Compression experiments were performed on AISI-316H austenitic stainless steel using Gleeble-3800 at temperatures ranging from 900 degrees C and 1200 degrees C and strain rates ranging from 0.01 and 10 s-1, up to the actual strain of 0.69. The tests aimed to examine the material's microstructure evolution and flow stress behavior. Based on OM and EBSD studies, it was found that thermal deformation mostly induces discontinuous dynamic recrystallization (DDRX). The proportion of recrystallization nucleation increases steadily with increasing deformation temperature, while the impact of strain rate on recrystallization is complex. At the same deformation temperature, the recrystallization volume fraction initially declines and rises as the strain rate rises. In low strain rate regime, the longer (deformation) time available for grain boundary migration, the higher recrystallization volume fraction. In high strain rate regime, the higher stored energy (and thus the increased boundary velocity) raises the probability of nucleation events, stimulating twin formation. As a result, the twin promotes a dynamic recrystallization (DRX) process. An abundance of sigma 3 twins was notably observed in uniformly refined recrystallized grains at a true strain of 0.69, at a temperature of 1200 degrees C, and a strain rate of 10 s-1. As a result, it was discovered that DRX occurs at higher strain rates and deformation temperatures.
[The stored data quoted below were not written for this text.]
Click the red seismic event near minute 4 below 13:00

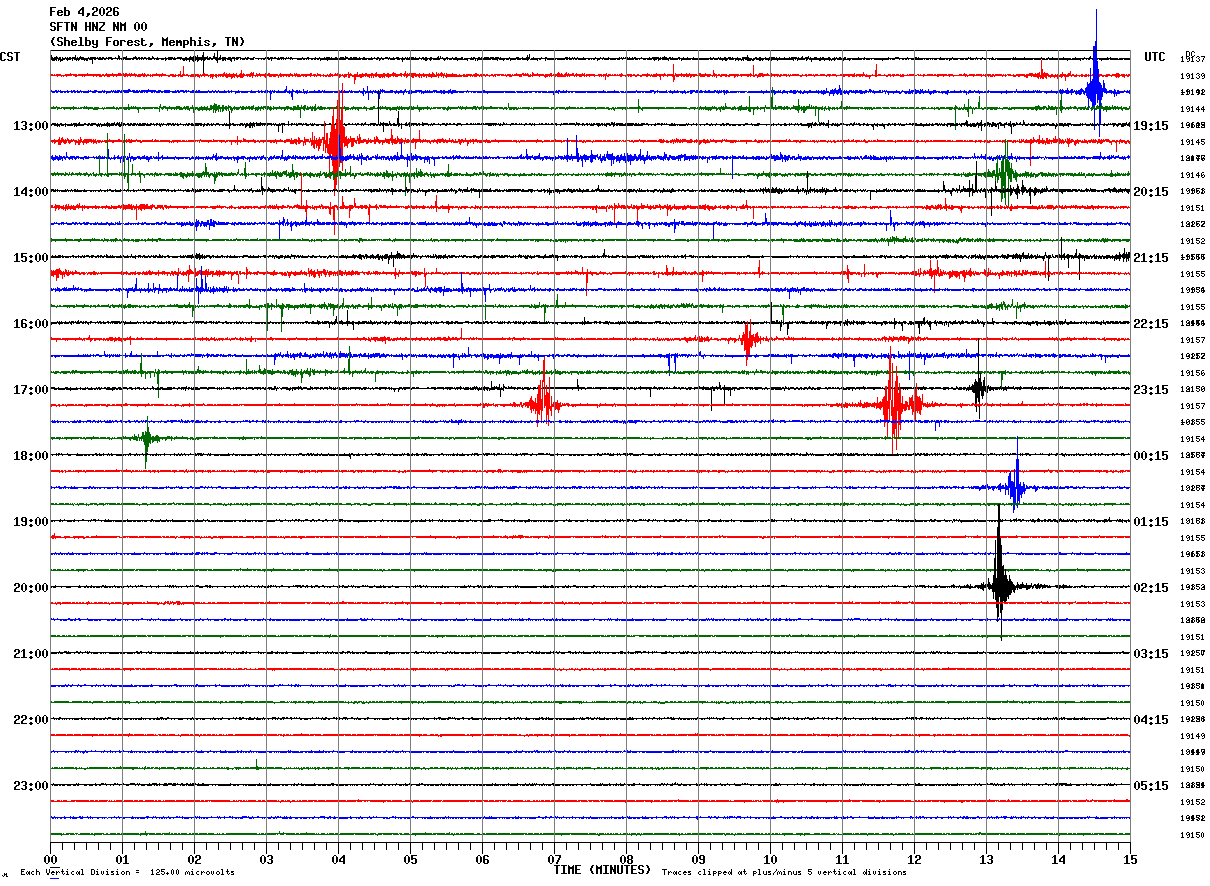coord(335,141)
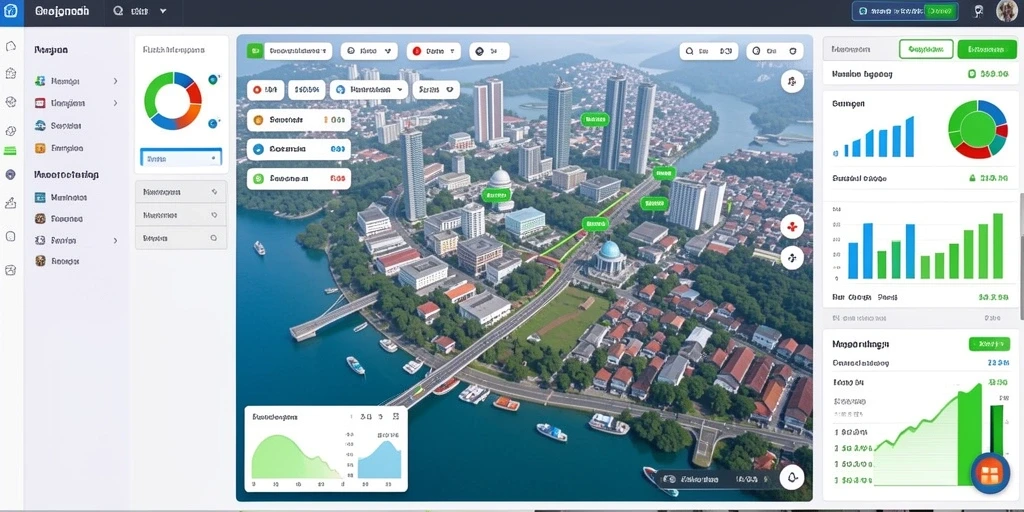Screen dimensions: 1024x512
Task: Click the red cross icon on map's right edge
Action: pyautogui.click(x=792, y=227)
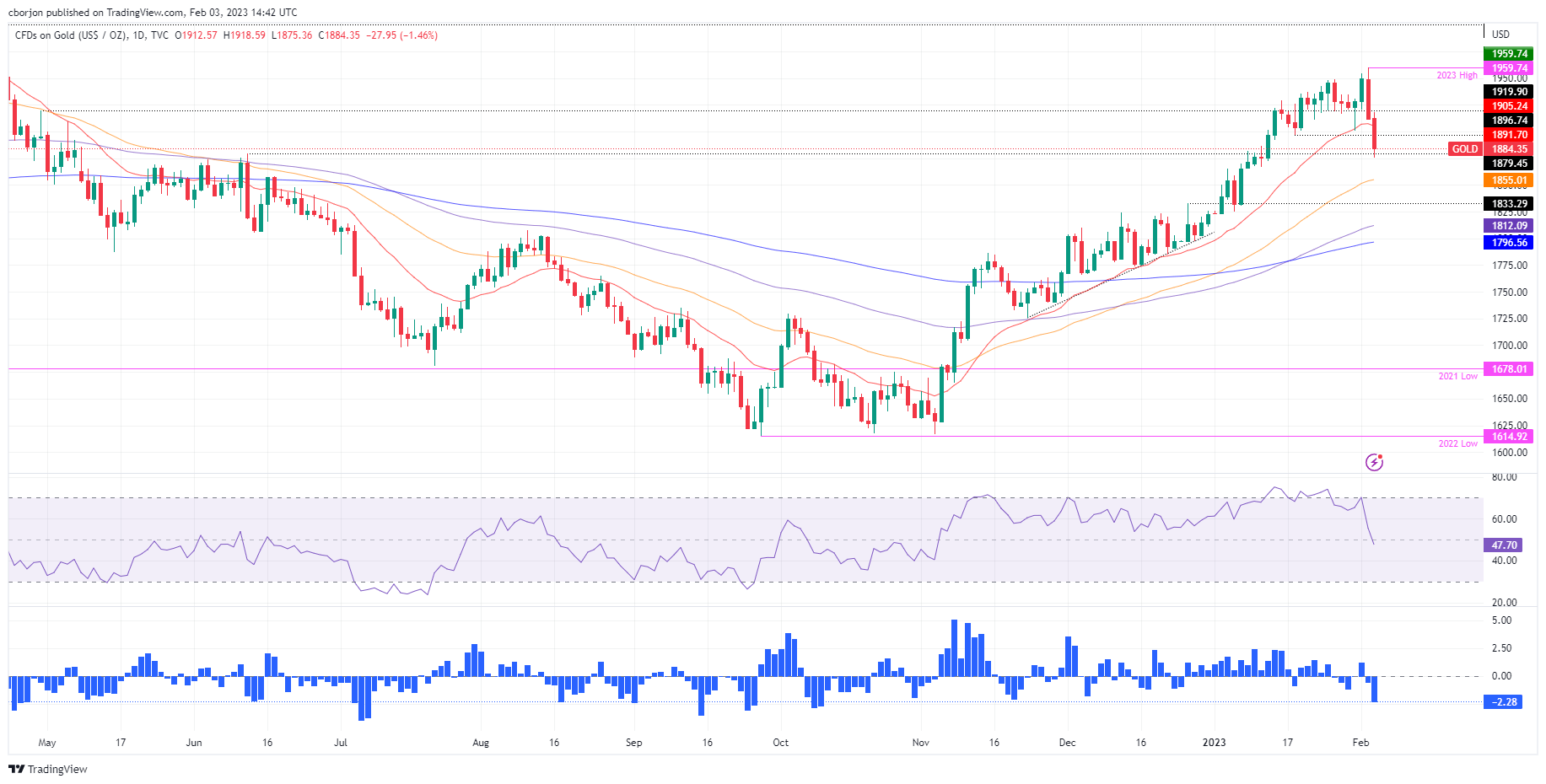Click the green 1959.74 price label
The image size is (1546, 784).
pos(1510,54)
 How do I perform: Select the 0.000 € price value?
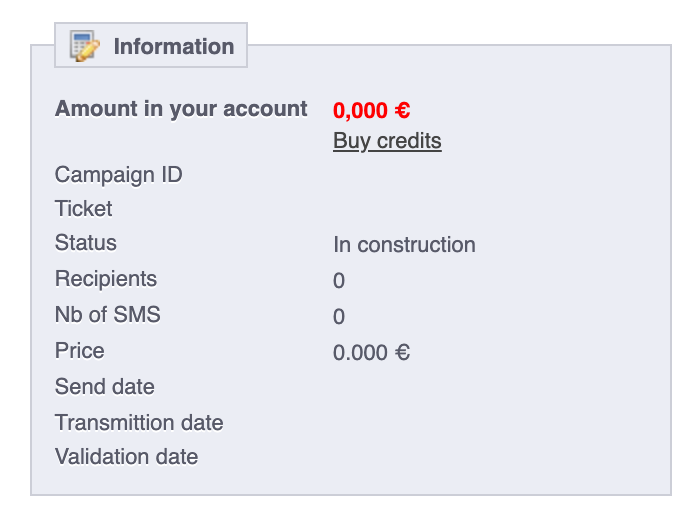click(x=371, y=353)
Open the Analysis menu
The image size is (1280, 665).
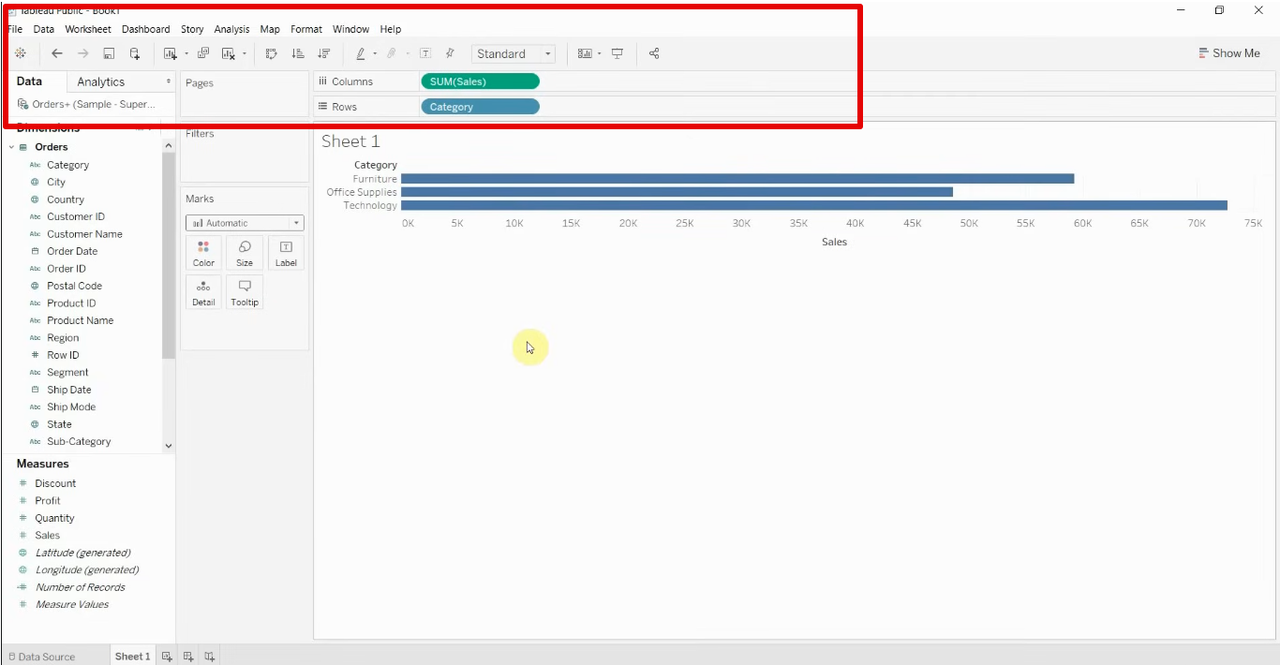coord(231,29)
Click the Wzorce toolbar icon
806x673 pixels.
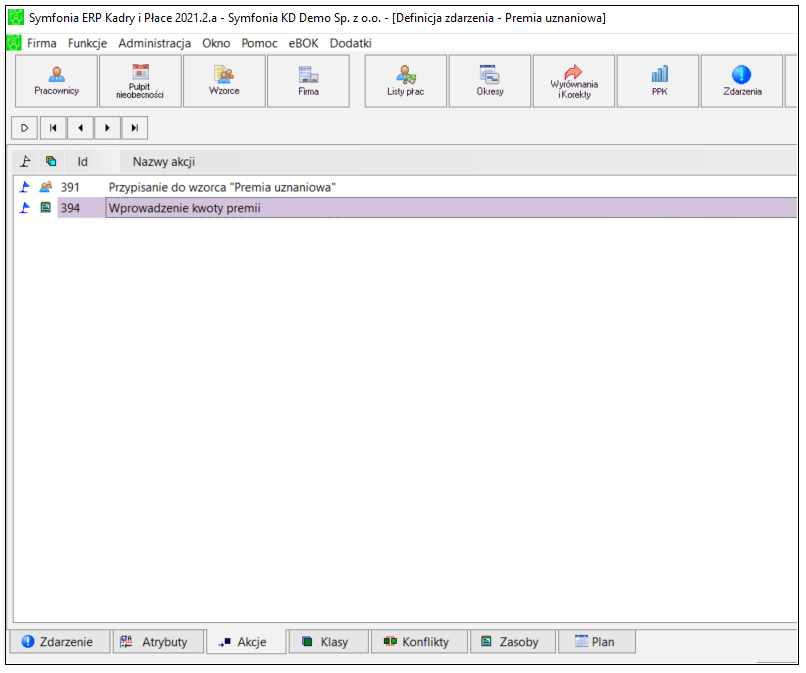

In addition, the flow stress curves were modified to account for adiabatic heating at strain rates exceeding 1 s-1. The findings demonstrated that adiabatic heating increased when strain level and strain rate increased and deformation temperature decreased. The strain compensation Arrhenius model is developed following the given stress-strain curve while considering strain. The model exhibits high accuracy, with a correlation value of 0.986. According to a kinetic study, the average activation energy for hot deformation of the tested steel was 444.994 kJ/mol. These findings provide fundamental insights into the microstructure control technology and the outstanding mechanical properties of the austenitic stainless steel AISI-316H.